6. Missing values and Stratigraphy
We have now completed all that is necessary to carry out a computer cladistic analysis. This final article ties up some loose ends that be-devil palaeontologists – stratigraphy and missing values.
The unique property of fossils is that they come with a time dimension that palaeontologists cling to as their unique contribution to the reconstruction of the history of life. Unfortunately, stratigraphy and cladistic analysis have not always sat easily side by side, and the early days of cladistic discussions witnessed fierce arguments over the suitability of including fossils and stratigraphic data. Intuitively we would expect that taxa that occur earlier in the record would show more plesiomorphic states of any particular character and that they would be ancestral to later occurring taxa. But, given the imperfections of the fossil record, neither of these assumptions can be justified.
So what about ancestors? We saw in the introductory article that, for cladograms, ancestors were not recognised since cladograms are atemporal: they are statements about the distributions of characters. Cladistic relationships are expressed solely in terms of sister groups, and the nodes on a cladogram have no connotation of ancestry. Once the cladogram is interpreted as a tree then ancestors come into play – but, for cladists, only in certain circumstances. Figure 1A shows a cladogram translated to a tree by including a time dimension and the stratigraphic occurrence of the individual taxa. Some people will deem it desirable to move a stratigraphically older taxon into an ancestral position relative to another taxon (Figure 1B). There are two caveats i) the putative ancestral taxon should have no autapomorphies, and ii) the stratigraphic ranges of putative ancestor and descendant do not overlap. Some have argued that, in fact, this is a more robust scientific theory than leaving them as sister groups because such a statement of ancestry and descent can be more easily disproved. Finding an autapomorphy in the presumed ancestor, or finding that the stratigraphic ranges do in fact overlap, will reject the theory.

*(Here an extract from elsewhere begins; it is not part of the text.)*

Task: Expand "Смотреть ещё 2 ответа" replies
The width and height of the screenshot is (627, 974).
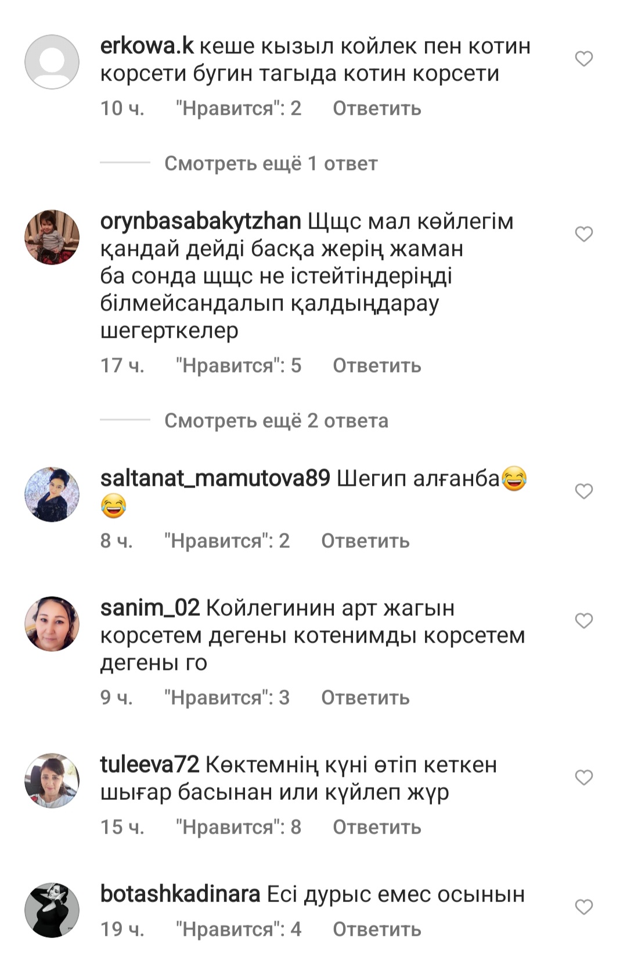Action: (x=276, y=421)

In the early days, before computers, characters were polarised by using stratigraphy: the earlier occurring state was automatically accepted as the plesiomorphic condition with groupings established on the apomorphic state; a judgement made a priori. We have now seen in computer analyses that if a root taxon is chosen this automatically sets the plesiomorphic condition. This could be translated by choosing the oldest taxon as the root of the cladogram (Figure 2).

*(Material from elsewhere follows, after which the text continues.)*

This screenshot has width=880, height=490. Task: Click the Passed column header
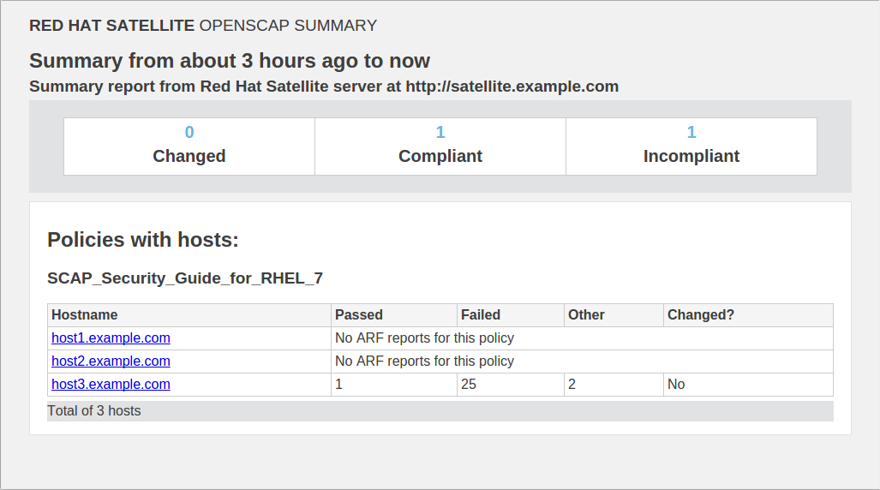tap(359, 315)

Another way in which stratigraphy has been used is to consider the stratigraphic distributions of taxa as additional characters to be used alongside morphological characters as part of the tree building process. Steps are added to the length of each of the possible trees for any occurrence of a mismatch between the branching order and the stratigraphic occurrence. Alternative trees are examined and those that minimise the number of steps are chosen as optimal solutions. This procedure is known as stratocladistics. There are several problems with this method: some theoretical (e.g. time cannot be considered the same as a morphological character), and some practical (e.g. the method is sensitive to how finely we divide the stratigraphic record). If some of you wish to explore the issues further then a debate, moderated by Andy Smith (1998) on the Nature website, will lead you to the issues and literature. I’m having nothing more to do with it!

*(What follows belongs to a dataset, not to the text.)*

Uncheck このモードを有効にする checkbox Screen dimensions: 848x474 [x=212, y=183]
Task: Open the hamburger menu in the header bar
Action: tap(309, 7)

Once stratigraphic data has been added to a phylogenetic tree then this can be put to many uses most of which you probably know (e.g. calculating rates of evolution, comparing earth history with phylogeny, calibrating molecular clocks etc). There are a plethora of methods that have used different statistics to measure the congruence of the phylogeny with the stratigraphic occurrence of included taxa (see Norell 2001 for a summary of methods). Another way in which it has been used is to arbitrate between two equally parsimonious solutions derived from morphological or molecular data (or combination of the two). Let us say that, as a result of analysis, we ended up with two equally parsimonious trees (Figure 3). We can plot the stratigraphic distribution of the taxa (if the taxa were Recent then we would use the assumed fossil record of these taxa) and then calculate the amount of time that we must assume is unfilled by fossils (‘unexplained time’ in Fig. 3). We would then choose the tree with the least amount of unexplained time as the one to use for further analysis. Note, this is not saying that one tree is more optimal than another. It is simply choosing between two equals when there is no other evidence to hand. For a real example of the method see Smith & Littlewood (1994).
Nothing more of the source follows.